**What you will do:**
In the records, rewrite the lines from the line with "At what (x,y)" through the line with "Looking at the", replacing "action" with "operation" and changing nothing else. Leave the pictures out of your answer.

**Material for this exercise:**
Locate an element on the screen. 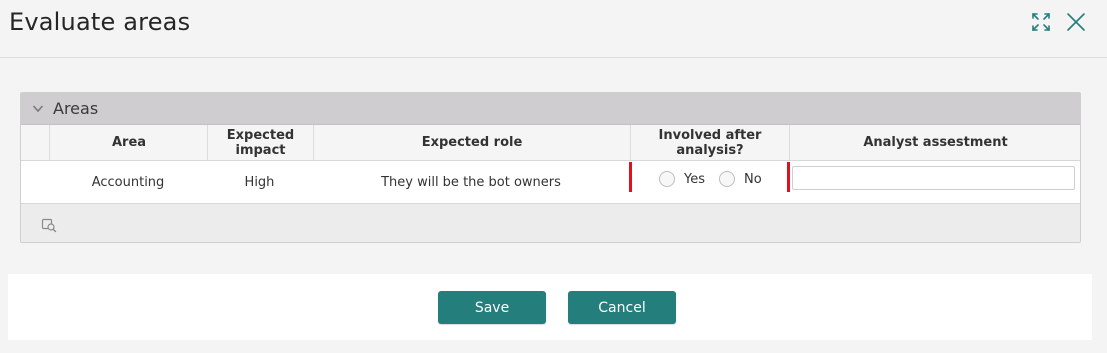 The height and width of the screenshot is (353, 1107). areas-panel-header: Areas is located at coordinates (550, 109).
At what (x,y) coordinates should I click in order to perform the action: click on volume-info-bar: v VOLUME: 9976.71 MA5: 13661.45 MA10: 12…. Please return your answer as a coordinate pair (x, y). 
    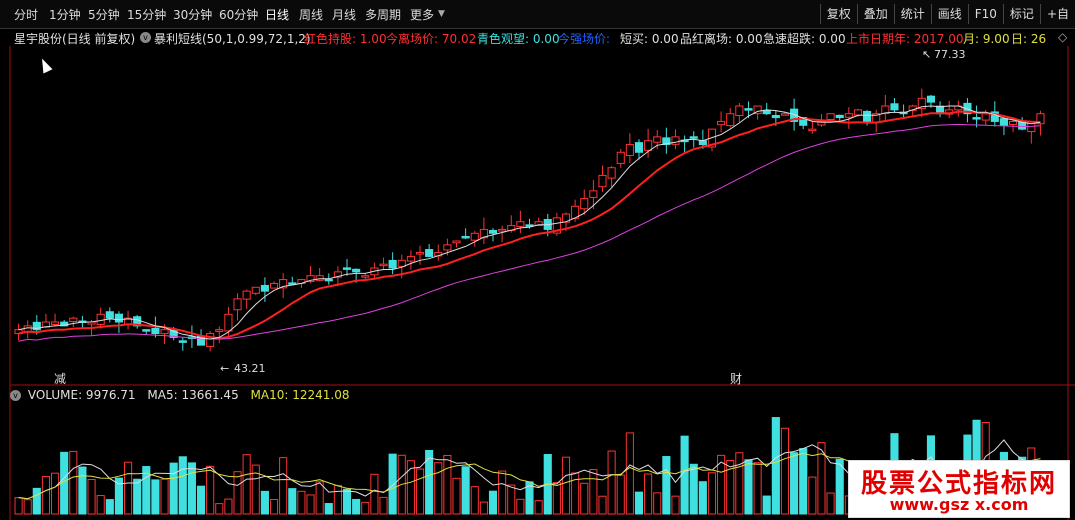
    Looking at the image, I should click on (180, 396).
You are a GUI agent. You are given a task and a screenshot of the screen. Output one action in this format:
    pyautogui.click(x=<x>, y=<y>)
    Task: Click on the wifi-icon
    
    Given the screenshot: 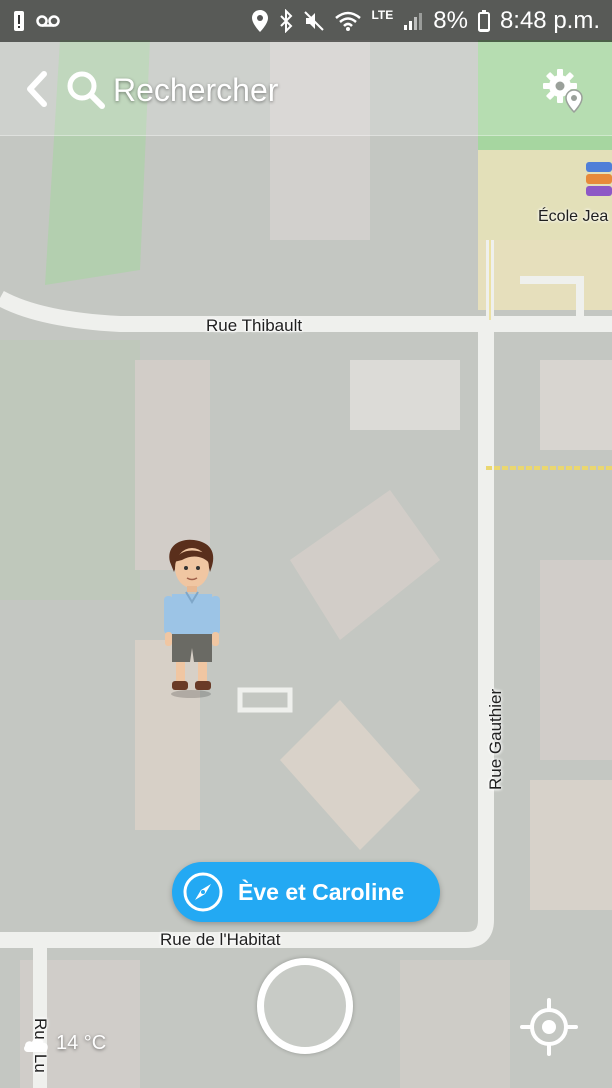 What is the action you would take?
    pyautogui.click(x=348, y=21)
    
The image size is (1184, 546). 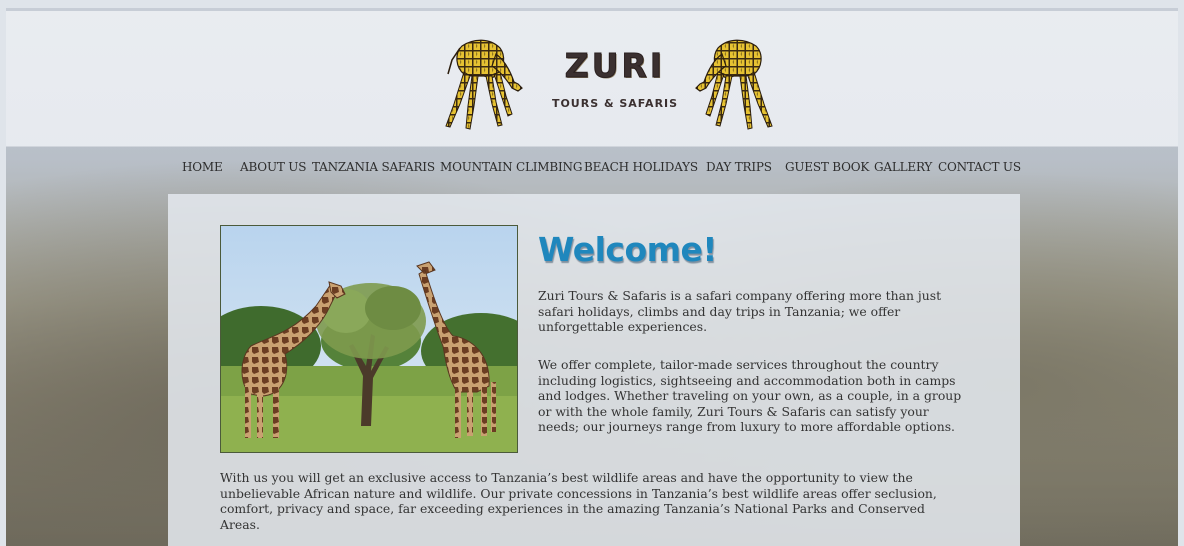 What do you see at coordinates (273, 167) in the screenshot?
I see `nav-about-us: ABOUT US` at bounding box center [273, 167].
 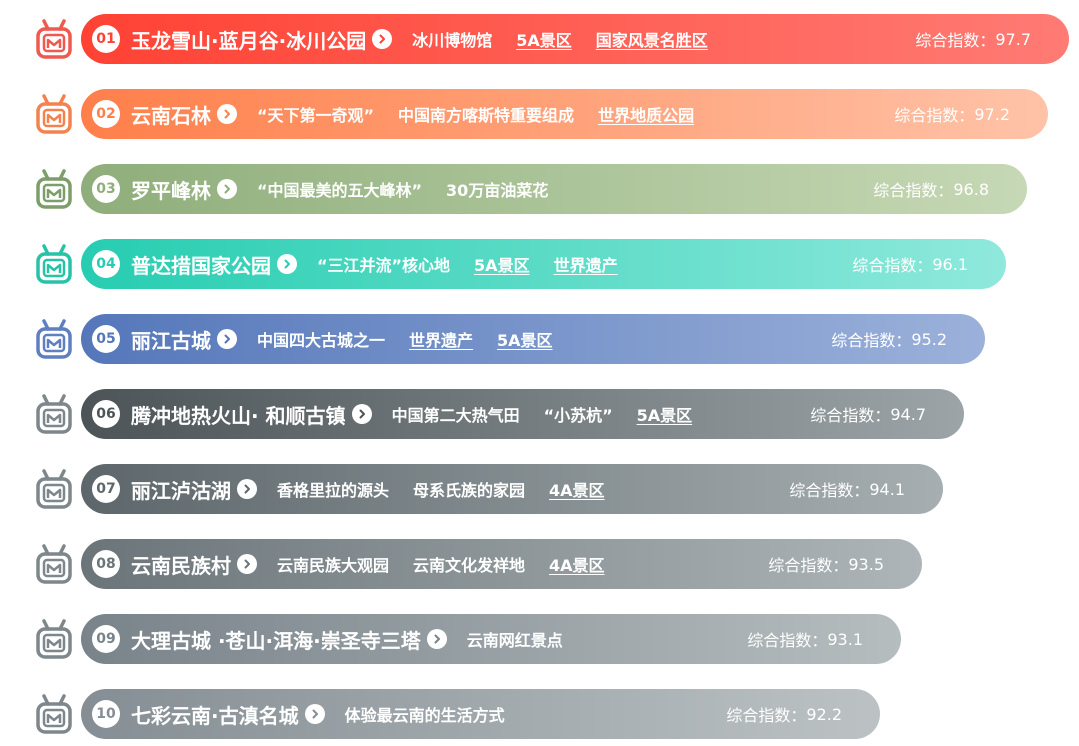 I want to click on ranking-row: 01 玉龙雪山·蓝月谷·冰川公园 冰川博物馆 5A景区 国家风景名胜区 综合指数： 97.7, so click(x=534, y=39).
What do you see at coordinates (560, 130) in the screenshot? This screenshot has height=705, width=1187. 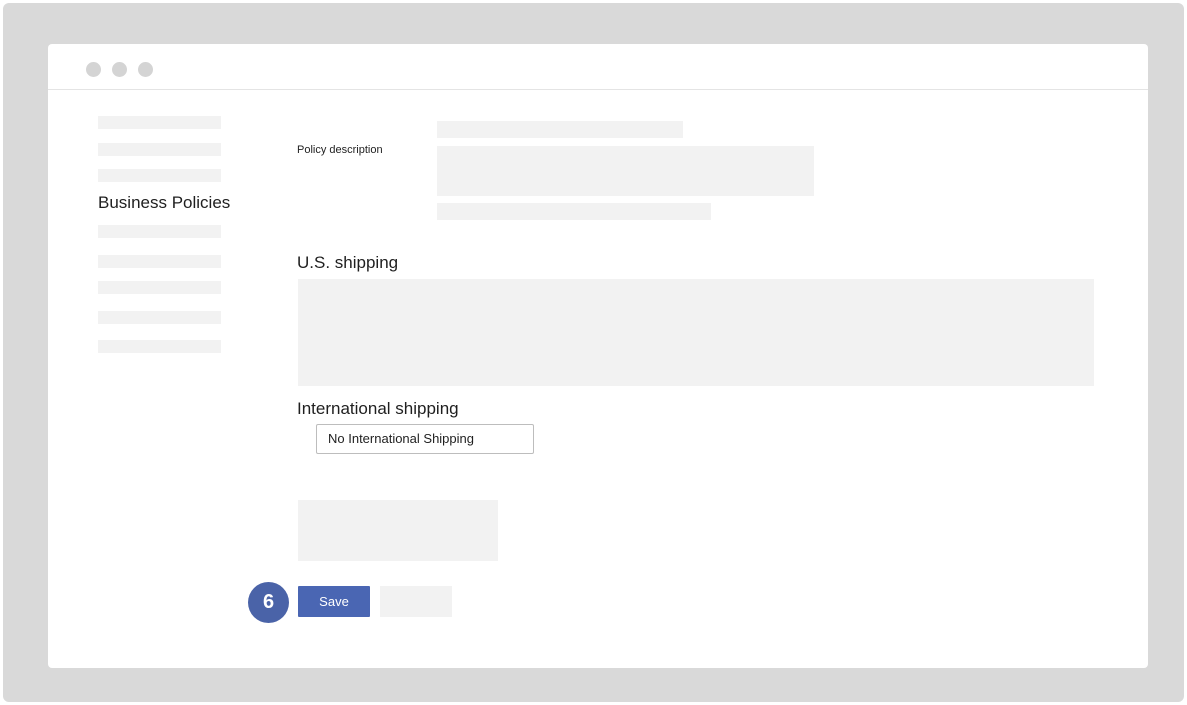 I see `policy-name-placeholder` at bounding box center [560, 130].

**The answer:**
At what (x,y) coordinates should I click in order to perform the operation: click on volume-info-bar: v VOLUME: 9976.71 MA5: 13661.45 MA10: 12…. Please return your answer as a coordinate pair (x, y). 
    Looking at the image, I should click on (180, 396).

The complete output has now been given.